═══ Data section

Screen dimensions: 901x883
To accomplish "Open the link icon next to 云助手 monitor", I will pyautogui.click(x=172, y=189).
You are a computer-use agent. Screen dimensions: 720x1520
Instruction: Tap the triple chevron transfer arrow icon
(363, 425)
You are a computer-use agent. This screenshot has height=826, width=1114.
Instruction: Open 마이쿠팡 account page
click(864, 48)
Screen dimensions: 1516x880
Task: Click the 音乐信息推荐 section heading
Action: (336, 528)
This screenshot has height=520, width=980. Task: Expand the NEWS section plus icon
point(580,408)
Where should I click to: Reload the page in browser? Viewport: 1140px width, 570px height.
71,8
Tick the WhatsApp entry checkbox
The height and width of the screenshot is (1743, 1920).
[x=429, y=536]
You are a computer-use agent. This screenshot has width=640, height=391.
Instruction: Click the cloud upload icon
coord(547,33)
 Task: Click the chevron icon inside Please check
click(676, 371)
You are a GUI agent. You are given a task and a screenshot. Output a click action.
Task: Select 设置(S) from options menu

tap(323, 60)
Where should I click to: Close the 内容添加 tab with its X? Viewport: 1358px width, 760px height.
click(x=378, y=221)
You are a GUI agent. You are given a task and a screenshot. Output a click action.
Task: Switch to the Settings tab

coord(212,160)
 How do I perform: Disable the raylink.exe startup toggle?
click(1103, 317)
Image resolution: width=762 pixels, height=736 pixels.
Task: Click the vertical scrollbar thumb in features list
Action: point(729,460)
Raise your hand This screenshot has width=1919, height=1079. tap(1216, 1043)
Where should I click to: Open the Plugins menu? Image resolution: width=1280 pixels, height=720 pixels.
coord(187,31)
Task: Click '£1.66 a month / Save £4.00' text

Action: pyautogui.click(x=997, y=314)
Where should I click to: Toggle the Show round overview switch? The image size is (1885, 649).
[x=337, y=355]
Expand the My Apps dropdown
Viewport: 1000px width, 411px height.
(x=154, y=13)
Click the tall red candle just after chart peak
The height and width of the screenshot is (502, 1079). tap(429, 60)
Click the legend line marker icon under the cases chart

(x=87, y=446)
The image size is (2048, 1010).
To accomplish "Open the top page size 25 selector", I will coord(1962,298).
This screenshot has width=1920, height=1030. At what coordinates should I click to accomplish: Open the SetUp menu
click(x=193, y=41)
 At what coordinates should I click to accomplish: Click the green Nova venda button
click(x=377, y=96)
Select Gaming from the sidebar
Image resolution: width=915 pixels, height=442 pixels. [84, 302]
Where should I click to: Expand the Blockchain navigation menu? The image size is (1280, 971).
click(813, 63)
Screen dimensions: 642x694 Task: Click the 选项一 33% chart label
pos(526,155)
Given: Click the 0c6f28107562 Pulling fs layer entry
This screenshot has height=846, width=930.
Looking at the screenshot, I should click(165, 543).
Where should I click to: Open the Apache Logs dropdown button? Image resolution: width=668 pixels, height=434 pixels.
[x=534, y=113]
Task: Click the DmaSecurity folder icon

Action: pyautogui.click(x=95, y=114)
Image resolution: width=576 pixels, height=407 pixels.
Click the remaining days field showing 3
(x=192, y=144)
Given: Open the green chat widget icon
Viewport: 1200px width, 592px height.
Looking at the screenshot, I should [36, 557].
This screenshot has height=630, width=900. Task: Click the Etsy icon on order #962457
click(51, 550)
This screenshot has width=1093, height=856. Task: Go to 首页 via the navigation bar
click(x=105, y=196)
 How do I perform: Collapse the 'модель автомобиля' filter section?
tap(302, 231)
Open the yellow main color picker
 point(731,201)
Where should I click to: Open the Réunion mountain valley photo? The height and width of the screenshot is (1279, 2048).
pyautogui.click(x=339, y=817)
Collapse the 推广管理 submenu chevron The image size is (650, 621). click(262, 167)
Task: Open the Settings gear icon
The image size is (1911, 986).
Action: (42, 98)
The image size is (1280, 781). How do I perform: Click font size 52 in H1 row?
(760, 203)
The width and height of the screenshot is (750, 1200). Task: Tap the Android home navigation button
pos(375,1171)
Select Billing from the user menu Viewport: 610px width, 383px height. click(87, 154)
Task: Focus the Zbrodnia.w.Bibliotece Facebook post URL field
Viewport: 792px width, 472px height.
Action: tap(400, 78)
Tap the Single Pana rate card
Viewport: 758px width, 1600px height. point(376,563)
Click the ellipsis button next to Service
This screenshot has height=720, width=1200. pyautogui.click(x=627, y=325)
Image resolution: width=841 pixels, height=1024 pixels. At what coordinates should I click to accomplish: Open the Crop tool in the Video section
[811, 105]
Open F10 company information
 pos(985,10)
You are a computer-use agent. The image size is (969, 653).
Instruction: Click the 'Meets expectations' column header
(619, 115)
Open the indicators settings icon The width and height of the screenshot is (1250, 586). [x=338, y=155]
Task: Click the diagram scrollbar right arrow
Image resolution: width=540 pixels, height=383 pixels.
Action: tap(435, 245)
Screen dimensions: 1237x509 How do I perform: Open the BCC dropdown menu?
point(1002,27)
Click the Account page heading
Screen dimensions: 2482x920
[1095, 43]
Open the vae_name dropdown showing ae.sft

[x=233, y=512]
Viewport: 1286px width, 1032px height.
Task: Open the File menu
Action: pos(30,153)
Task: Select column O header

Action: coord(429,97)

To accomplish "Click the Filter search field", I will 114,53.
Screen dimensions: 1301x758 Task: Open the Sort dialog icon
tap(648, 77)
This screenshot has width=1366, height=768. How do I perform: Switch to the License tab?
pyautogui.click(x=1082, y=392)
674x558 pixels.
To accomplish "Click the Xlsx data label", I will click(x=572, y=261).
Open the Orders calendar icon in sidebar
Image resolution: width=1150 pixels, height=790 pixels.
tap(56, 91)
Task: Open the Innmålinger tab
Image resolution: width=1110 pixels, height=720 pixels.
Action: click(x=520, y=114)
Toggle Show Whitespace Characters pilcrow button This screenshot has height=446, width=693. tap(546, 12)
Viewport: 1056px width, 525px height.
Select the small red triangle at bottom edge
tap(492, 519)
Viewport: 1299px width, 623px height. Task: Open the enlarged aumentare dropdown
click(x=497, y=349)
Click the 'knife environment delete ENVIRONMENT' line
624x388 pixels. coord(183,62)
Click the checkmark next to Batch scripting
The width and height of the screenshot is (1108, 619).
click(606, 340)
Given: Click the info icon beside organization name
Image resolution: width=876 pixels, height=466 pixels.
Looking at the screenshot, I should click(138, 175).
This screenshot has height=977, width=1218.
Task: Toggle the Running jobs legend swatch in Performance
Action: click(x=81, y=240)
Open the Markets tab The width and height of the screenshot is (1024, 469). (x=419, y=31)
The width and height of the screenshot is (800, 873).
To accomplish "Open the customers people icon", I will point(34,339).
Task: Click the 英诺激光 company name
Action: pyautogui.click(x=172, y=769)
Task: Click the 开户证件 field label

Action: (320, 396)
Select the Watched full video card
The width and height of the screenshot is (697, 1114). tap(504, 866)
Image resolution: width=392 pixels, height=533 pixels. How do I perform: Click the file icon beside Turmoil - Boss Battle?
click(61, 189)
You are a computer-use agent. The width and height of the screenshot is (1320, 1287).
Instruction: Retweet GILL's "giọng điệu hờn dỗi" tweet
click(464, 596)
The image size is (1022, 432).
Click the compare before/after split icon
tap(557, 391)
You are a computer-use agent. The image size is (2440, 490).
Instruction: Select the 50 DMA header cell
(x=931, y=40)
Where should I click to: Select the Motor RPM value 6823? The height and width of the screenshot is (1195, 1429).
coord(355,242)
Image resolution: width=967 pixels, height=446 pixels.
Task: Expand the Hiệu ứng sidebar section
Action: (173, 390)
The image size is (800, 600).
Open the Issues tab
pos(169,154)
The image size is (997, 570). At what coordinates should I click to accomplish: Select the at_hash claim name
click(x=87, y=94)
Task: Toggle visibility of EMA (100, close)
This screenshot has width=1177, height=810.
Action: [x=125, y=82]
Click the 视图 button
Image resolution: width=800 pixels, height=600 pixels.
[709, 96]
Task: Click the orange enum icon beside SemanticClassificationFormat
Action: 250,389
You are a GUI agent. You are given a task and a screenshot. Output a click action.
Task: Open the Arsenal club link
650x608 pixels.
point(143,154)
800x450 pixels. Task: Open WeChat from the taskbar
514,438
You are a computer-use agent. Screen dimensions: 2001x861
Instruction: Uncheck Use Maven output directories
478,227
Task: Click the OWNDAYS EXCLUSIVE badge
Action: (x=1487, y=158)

══════

## Prompt
Return every line in the records that includes the string "agent".

## Task solution
You are a computer-use agent. Screen dimensions: 720x1520
You are a computer-use agent. This screenshot has height=826, width=1114.
You are a computer-use agent. This screenshot has width=640, height=391.
You are a GUI agent. You are given a task and a screenshot. Output a click action.
You are a GUI agent. You are given a task and a screenshot. Output a click action.
You are a computer-use agent. The image size is (969, 653).
You are a computer-use agent. The width and height of the screenshot is (1320, 1287).
You are a computer-use agent. The image size is (2440, 490).
You are a GUI agent. You are given a task and a screenshot. Output a click action.
You are a computer-use agent. Screen dimensions: 2001x861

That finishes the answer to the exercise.